### RECORDS SUPPLIED:
※

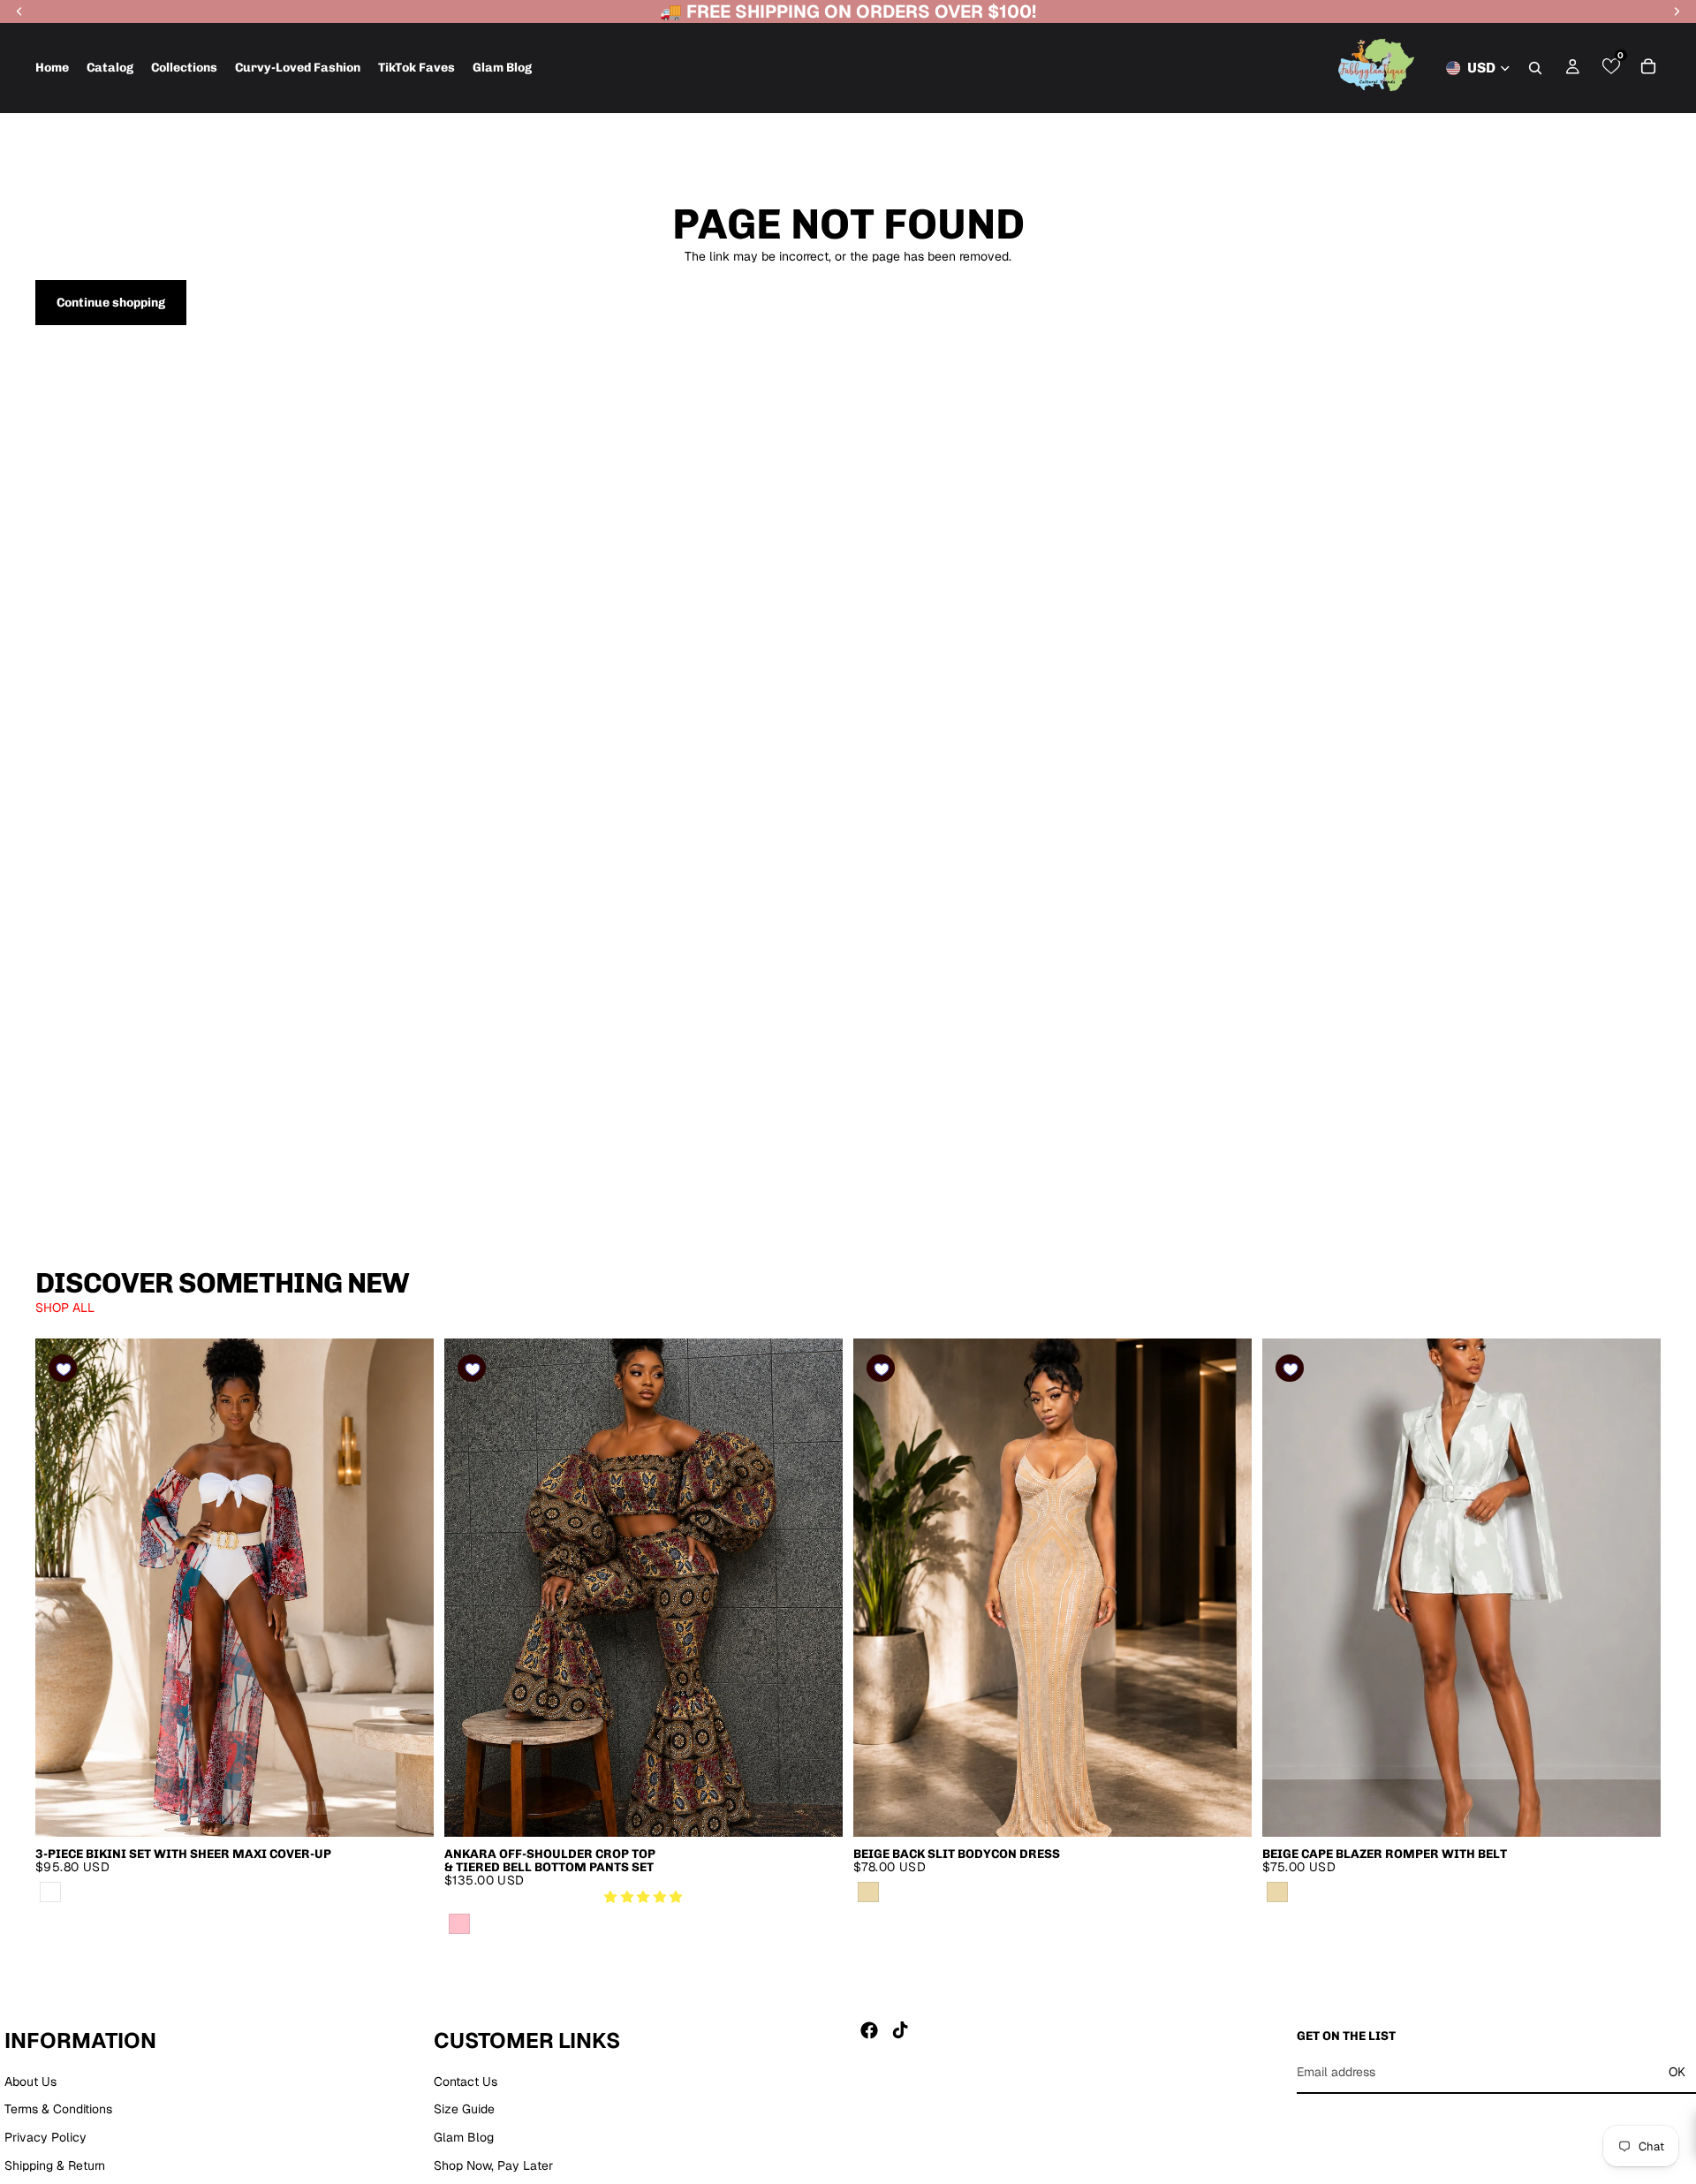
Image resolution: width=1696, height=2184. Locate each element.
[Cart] (1648, 66)
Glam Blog (464, 2137)
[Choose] (406, 1809)
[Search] (1535, 68)
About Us (30, 2081)
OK (1677, 2072)
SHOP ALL (65, 1308)
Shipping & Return (54, 2165)
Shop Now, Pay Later (493, 2165)
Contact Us (465, 2081)
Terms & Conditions (58, 2109)
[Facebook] (869, 2030)
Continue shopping (111, 302)
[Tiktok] (900, 2030)
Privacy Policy (45, 2137)
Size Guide (464, 2109)
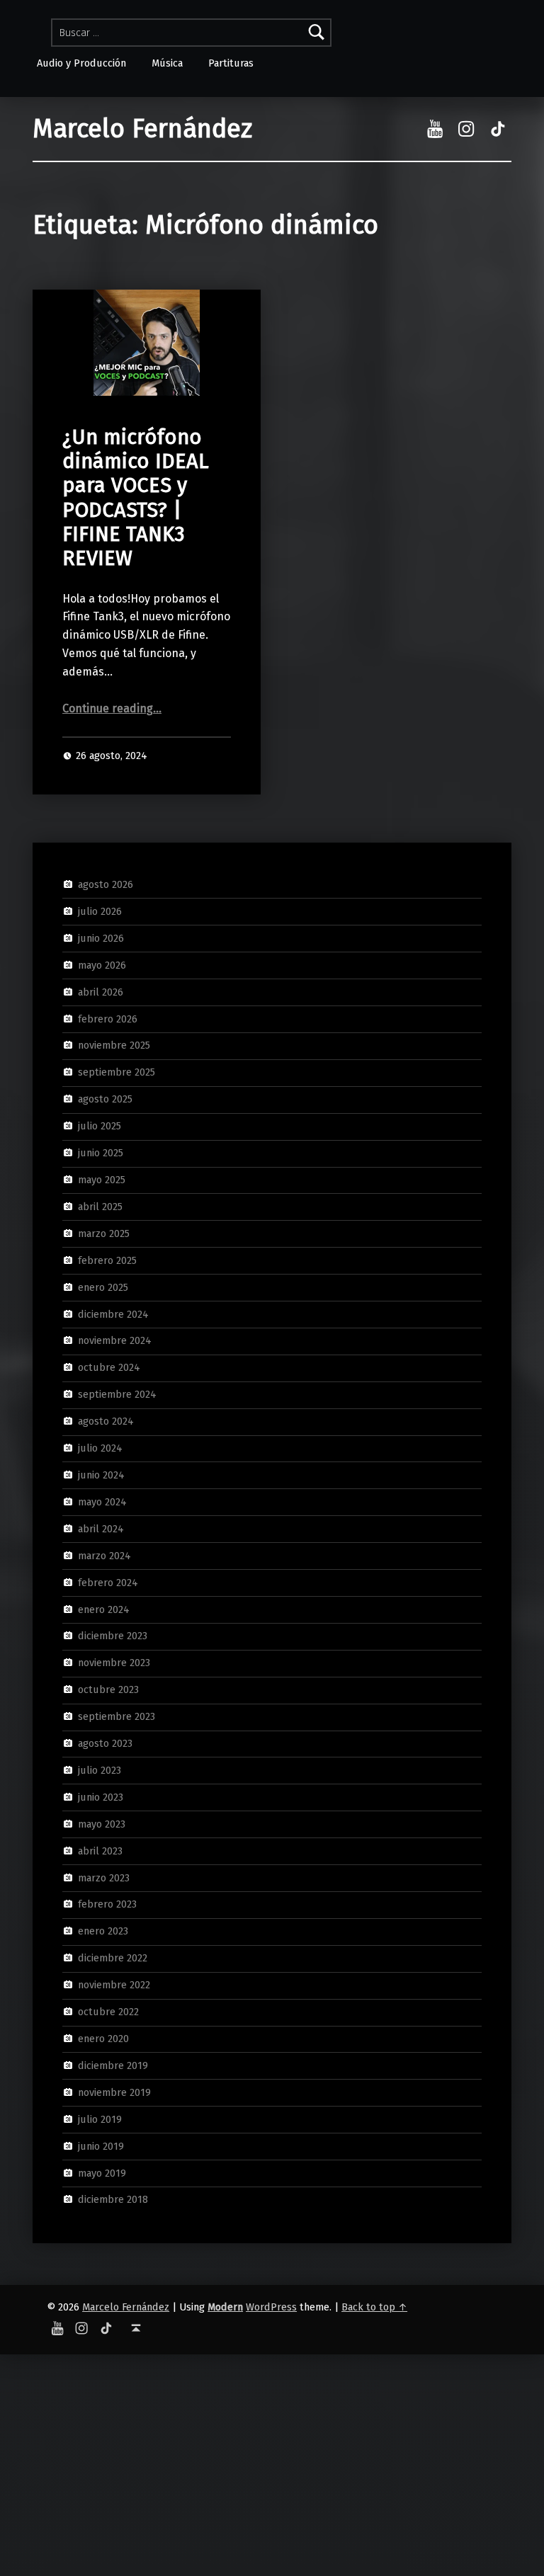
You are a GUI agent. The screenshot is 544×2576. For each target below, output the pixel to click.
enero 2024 (104, 1608)
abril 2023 (100, 1850)
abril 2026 (100, 991)
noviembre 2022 (114, 1984)
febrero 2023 (107, 1904)
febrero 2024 (108, 1581)
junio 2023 (100, 1797)
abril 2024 (101, 1528)
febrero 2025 (107, 1259)
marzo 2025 (104, 1233)
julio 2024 (100, 1448)
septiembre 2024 (117, 1394)
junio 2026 (101, 938)
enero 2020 (103, 2038)
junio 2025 (100, 1152)
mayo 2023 (101, 1824)
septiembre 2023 (116, 1716)
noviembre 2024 (115, 1340)
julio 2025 (99, 1125)
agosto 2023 (105, 1743)
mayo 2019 (102, 2172)
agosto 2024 (106, 1421)
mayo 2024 (102, 1501)
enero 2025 (103, 1286)
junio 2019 (101, 2145)
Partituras (231, 63)
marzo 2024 (104, 1555)
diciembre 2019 (113, 2065)
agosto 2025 (105, 1099)
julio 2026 (100, 911)
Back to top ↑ (374, 2307)
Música (167, 63)
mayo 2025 (101, 1179)
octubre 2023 (108, 1689)
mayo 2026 (102, 965)
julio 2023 (99, 1770)
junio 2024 (101, 1475)
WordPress (271, 2307)
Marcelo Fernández (142, 128)
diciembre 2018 (113, 2199)
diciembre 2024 (113, 1313)
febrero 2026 (107, 1018)
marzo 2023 (104, 1877)
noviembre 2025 (114, 1045)
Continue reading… (112, 708)
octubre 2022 (108, 2011)
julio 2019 (100, 2118)
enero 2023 (103, 1931)
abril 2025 (100, 1206)
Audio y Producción (81, 63)
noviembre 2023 (114, 1662)
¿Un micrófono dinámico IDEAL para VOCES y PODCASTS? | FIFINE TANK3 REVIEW (135, 498)
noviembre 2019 (114, 2092)
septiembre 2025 (116, 1072)
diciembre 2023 (112, 1635)
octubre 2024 (109, 1367)
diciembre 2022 (112, 1957)
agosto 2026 (105, 884)
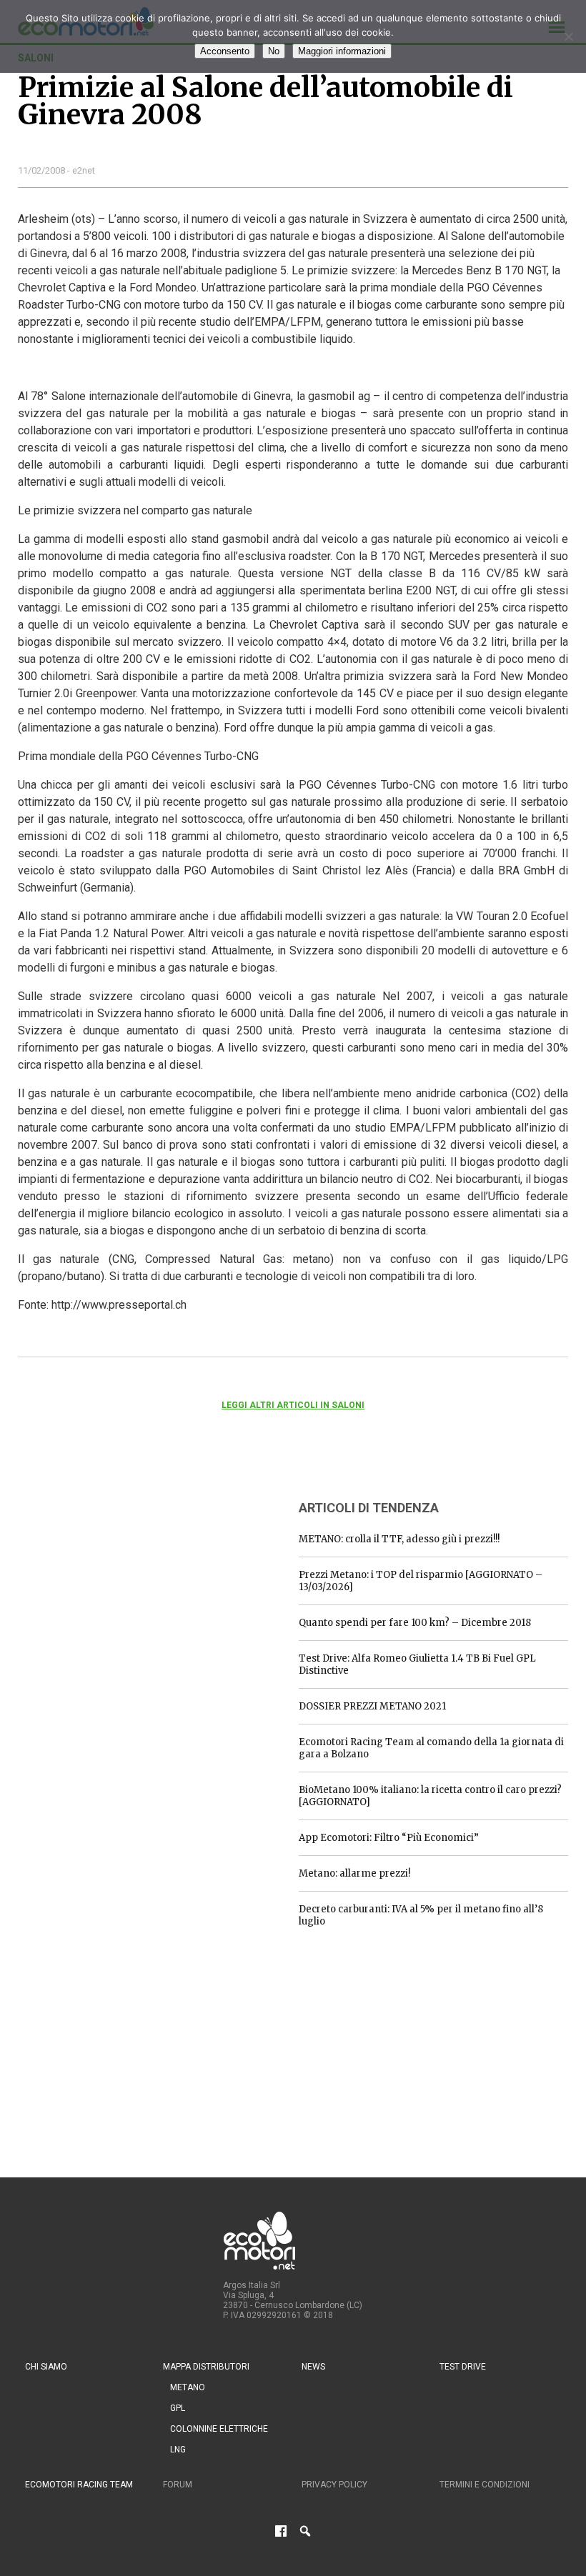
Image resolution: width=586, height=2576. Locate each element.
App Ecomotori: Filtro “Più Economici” (389, 1838)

※

### WHAT TO PRODUCE:
Using the entries above, return each line that includes the word "Continue".

### REPLY TO THE EXERCISE:
Continue shopping (111, 302)
Continue reading… (112, 708)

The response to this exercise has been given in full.